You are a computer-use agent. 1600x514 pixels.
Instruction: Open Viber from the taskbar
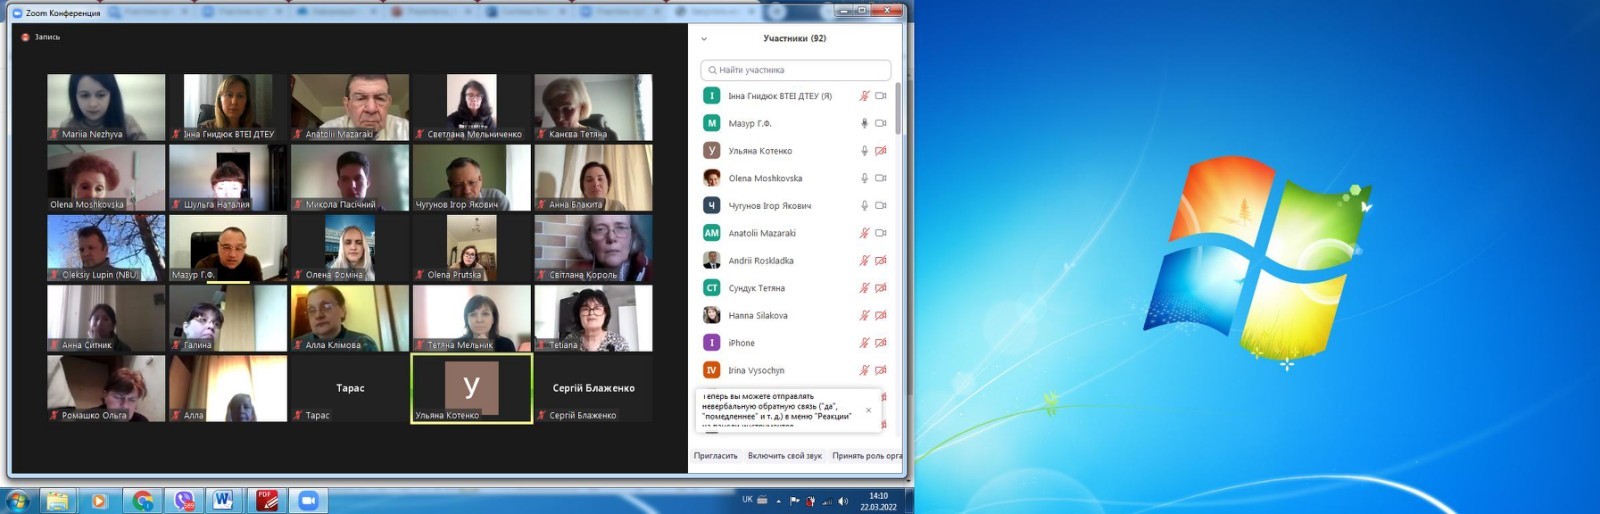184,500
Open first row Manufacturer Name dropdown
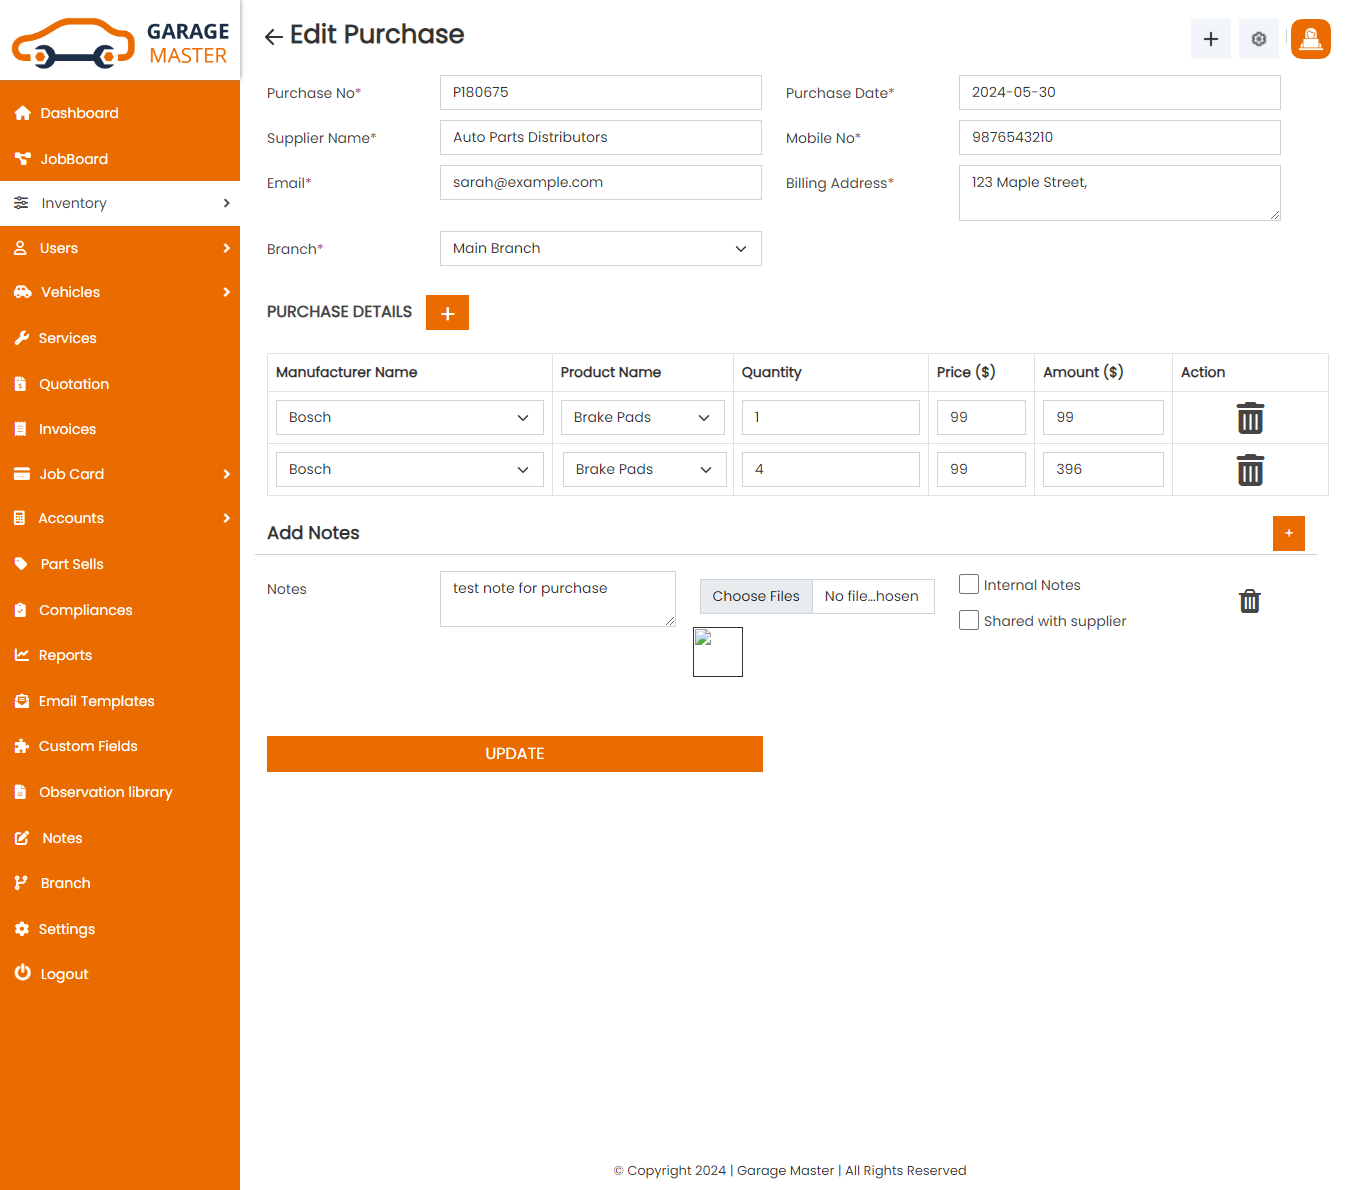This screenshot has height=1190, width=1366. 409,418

...

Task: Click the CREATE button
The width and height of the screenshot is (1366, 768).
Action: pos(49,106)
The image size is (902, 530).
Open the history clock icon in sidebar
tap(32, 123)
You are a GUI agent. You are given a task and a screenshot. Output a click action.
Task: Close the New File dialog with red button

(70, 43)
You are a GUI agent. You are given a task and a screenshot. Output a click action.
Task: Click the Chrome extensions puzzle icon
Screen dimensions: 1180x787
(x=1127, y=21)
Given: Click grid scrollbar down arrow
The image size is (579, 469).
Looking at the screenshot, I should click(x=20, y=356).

▶ **Written task**
Quote the rows word for word, from the line containing "Given: Click grid scrollbar down arrow" through the line containing "Looking at the".

▶ **Completed task**
Given: Click grid scrollbar down arrow
The image size is (579, 469).
Looking at the screenshot, I should click(x=20, y=356).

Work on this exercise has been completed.